▶ Short exercise:
Quote every line of the records word for word, leaving out the pictures.

◇ ◇ ◇ ◇ ◇

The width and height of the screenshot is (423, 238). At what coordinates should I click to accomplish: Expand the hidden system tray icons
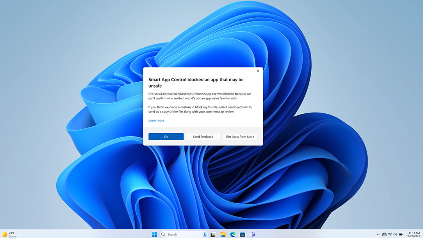[x=378, y=234]
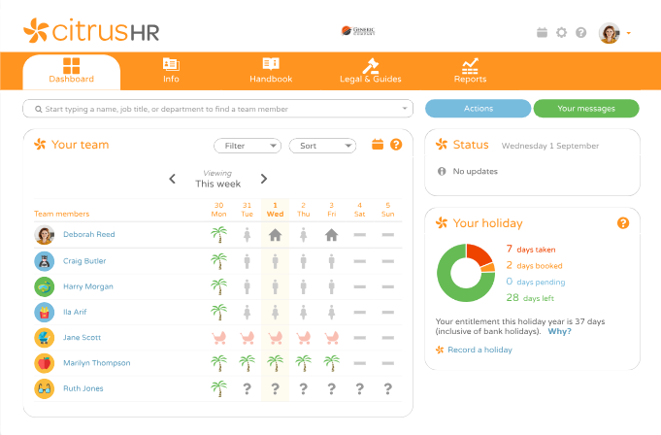Click Ruth Jones' Thursday question mark
The width and height of the screenshot is (661, 435).
click(x=303, y=388)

◇ ◇ ◇ ◇ ◇

▶ The reply:
The width and height of the screenshot is (423, 238). At what coordinates should I click to accomplish: Expand the hidden system tray icons
[x=378, y=234]
Click Ruth Jones' Thursday question mark
The width and height of the screenshot is (661, 435).
click(x=303, y=388)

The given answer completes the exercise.